Incidence/Prevalence

• In a study of urinalysis data from 500 dogs, the prevalence of proteinuria was approximately 19%.
• The prevalence of microalbuminuria was 25% in 3,041 dogs and 25% 1,243 cats. Prevalence increased with advancing age.

Signalment

Signs

• Vary with underlying cause and severity of proteinuria.
• Patients with glomerular proteinuria are frequently asymptomatic or have signs attributable to underlying diseases.

Causes

Risk Factors

• Chronic inflammatory (e.g., infectious and immune-mediated) and neoplastic diseases can lead to development of glomerulonephritis or amyloidosis.
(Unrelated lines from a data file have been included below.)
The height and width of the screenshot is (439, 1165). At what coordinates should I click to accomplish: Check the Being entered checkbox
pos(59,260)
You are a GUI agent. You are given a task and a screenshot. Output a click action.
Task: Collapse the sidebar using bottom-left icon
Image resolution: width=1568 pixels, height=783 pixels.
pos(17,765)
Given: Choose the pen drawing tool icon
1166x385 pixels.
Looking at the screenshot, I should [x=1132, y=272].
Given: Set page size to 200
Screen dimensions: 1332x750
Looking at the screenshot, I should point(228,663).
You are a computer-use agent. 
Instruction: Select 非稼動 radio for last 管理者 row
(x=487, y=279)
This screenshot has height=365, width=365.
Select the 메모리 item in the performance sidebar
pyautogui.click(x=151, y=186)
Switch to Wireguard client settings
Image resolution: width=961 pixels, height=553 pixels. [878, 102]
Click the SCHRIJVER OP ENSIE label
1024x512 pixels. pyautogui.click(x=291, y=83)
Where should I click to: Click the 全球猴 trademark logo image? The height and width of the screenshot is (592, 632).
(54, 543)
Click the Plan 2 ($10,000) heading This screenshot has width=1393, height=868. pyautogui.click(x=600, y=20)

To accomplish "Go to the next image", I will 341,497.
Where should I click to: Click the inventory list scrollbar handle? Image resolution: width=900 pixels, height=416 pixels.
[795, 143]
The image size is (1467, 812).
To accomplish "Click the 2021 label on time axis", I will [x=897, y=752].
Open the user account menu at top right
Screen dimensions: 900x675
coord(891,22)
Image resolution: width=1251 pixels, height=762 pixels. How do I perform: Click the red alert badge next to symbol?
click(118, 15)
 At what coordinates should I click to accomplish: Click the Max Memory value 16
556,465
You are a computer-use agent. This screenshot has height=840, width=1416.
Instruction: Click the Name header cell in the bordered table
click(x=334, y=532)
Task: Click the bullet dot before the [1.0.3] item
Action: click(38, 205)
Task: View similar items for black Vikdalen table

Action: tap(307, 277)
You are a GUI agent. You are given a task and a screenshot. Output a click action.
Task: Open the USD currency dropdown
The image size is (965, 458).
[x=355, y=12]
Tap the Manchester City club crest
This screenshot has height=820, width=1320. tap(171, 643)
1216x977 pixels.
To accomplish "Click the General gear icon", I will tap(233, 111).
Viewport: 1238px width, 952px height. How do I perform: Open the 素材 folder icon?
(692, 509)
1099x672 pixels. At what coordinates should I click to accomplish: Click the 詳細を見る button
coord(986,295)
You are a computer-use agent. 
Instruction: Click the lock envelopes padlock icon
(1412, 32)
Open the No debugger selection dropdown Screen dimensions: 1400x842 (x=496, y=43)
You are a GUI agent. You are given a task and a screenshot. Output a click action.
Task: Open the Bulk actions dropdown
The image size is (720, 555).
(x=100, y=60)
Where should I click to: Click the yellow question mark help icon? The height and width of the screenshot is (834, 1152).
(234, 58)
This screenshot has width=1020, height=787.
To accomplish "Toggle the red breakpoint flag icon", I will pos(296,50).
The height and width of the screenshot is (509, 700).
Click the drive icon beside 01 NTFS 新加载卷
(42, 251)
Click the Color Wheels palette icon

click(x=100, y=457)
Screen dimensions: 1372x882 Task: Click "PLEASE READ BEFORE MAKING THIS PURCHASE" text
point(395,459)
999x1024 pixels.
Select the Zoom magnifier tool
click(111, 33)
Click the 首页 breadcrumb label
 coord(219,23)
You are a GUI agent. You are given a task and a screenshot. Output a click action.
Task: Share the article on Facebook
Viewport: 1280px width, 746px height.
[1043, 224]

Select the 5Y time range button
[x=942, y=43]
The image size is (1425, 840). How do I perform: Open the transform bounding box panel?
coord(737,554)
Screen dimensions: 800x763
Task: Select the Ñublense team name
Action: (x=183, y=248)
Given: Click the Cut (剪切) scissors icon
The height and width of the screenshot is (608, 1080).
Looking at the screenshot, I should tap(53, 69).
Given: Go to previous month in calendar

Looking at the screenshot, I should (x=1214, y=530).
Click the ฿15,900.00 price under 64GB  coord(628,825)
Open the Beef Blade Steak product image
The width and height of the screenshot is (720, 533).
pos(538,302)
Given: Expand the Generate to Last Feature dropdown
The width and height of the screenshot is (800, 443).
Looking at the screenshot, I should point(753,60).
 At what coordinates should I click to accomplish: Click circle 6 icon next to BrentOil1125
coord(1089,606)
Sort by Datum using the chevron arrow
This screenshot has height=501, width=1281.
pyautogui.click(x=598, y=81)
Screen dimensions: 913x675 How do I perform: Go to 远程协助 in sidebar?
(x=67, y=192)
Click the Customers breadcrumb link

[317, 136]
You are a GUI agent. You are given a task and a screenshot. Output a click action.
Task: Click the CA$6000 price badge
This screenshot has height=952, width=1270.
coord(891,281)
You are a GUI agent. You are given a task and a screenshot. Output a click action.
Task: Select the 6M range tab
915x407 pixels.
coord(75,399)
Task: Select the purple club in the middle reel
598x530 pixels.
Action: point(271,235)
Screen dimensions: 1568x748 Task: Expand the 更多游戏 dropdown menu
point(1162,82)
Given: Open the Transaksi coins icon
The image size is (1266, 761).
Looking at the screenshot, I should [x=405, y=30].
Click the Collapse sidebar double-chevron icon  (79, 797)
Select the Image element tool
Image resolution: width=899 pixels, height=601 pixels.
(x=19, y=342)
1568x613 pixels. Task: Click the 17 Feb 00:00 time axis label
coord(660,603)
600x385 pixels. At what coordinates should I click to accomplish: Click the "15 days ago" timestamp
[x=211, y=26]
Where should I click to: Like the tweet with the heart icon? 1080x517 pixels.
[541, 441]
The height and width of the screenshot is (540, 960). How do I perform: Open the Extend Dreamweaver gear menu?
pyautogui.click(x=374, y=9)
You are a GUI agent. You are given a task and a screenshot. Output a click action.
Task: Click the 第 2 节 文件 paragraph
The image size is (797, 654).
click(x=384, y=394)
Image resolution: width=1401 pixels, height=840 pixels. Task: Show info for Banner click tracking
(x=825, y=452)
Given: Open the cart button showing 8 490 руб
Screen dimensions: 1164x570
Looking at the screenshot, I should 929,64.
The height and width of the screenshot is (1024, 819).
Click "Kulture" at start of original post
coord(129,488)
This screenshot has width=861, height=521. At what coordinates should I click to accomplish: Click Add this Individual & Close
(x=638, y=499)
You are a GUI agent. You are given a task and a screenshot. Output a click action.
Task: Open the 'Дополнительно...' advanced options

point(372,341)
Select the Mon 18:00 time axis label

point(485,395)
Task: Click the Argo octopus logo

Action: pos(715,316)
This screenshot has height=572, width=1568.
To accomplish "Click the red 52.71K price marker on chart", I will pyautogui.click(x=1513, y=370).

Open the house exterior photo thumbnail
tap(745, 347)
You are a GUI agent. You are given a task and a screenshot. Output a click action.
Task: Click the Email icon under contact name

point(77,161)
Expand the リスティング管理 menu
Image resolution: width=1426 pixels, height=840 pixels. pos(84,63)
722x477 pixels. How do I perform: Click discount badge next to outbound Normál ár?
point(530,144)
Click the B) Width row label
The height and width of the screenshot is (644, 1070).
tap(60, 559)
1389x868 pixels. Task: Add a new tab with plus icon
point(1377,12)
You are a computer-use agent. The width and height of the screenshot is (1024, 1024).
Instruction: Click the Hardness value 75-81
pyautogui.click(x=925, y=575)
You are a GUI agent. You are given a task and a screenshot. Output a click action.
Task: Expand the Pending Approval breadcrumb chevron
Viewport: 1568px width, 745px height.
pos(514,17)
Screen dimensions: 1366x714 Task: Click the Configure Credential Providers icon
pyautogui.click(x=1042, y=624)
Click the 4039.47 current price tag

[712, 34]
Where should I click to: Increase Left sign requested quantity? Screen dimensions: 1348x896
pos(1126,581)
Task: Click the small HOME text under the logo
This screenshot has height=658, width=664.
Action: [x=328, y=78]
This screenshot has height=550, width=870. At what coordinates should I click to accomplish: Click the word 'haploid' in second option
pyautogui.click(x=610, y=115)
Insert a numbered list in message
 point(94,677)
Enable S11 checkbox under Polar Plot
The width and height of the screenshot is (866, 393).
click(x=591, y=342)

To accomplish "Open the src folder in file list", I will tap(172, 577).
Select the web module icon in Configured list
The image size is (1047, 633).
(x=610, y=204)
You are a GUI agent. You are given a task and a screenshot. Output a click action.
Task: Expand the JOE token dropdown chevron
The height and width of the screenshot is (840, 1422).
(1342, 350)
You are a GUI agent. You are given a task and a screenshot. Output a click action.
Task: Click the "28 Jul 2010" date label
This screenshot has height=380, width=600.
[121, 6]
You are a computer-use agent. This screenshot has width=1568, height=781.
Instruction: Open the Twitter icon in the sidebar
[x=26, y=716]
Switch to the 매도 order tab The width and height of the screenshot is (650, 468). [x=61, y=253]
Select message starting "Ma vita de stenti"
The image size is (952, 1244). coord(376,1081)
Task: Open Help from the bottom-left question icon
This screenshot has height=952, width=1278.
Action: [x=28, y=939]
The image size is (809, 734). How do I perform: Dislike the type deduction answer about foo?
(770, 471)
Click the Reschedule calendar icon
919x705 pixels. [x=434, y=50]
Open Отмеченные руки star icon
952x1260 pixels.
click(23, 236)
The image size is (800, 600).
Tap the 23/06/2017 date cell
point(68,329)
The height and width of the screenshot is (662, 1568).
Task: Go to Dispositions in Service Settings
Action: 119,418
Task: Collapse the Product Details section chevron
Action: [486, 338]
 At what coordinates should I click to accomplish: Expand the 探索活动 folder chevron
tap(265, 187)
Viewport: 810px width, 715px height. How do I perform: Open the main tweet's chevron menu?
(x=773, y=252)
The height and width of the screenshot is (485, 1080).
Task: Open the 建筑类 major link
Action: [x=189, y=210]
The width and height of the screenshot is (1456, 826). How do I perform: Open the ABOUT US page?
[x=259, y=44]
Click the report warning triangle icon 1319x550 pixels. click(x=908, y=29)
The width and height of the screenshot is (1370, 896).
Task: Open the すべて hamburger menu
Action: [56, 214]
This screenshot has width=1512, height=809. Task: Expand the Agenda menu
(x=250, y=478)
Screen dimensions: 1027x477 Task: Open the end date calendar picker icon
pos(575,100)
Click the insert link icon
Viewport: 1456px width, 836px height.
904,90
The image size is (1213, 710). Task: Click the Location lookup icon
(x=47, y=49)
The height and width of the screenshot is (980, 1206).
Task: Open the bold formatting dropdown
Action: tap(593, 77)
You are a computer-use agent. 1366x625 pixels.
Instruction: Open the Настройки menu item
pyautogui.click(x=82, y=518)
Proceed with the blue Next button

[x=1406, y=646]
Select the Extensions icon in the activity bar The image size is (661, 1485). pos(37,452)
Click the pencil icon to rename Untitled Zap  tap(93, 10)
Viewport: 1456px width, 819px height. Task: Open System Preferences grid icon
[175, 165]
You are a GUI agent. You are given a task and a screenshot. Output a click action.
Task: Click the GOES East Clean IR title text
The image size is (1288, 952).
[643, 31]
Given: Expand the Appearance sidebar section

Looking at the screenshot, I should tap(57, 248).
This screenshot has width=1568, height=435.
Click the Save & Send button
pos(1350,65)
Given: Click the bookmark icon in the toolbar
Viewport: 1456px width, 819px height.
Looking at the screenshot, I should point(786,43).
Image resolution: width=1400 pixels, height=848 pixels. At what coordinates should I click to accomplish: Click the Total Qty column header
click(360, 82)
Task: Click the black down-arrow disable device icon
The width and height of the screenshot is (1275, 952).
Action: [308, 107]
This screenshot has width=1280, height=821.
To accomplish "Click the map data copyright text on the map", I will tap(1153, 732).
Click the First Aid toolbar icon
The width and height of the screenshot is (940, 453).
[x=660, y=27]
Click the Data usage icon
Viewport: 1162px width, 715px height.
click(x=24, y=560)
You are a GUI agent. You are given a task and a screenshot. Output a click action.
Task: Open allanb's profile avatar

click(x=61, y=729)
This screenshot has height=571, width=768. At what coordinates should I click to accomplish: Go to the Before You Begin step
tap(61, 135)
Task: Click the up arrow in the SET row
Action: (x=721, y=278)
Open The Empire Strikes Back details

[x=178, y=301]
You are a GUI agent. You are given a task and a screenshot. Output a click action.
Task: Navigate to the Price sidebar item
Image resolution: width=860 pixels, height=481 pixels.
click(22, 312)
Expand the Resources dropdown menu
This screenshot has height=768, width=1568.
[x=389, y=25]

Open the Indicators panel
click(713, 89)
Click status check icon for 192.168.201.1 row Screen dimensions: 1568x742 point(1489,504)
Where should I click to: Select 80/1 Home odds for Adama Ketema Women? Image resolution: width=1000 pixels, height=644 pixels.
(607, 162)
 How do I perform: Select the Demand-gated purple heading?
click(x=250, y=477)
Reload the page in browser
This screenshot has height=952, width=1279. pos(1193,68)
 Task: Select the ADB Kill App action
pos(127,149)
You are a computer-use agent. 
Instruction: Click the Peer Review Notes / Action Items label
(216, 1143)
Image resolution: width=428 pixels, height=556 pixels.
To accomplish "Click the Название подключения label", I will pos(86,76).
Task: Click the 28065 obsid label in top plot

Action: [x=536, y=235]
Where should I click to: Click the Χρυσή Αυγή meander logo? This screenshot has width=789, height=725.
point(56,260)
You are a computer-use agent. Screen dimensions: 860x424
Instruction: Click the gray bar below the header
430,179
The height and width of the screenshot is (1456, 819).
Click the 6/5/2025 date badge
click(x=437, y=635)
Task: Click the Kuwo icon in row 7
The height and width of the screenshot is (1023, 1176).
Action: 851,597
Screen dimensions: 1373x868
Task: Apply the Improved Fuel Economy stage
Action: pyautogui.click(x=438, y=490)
Examples include dirofilariasis, ehrlichiosis, borreliosis, babesiosis, chronic bacterial infections (e.g., endocarditis, pyoderma), pyometra, bartonellosis, FIV, mast cell tumor, lymphosarcoma, hyperadrenocorticism, and systemic lupus erythematosus.
• Systemic hypertension.
• Chronic hyperlipidemia (e.g., miniature schnauzer).
• Multiple myelomas can produce paraproteins resulting in Bence-Jones proteinuria.

Differential Diagnosis

Differentiate prerenal, post-renal, and renal tubular from glomerular causes.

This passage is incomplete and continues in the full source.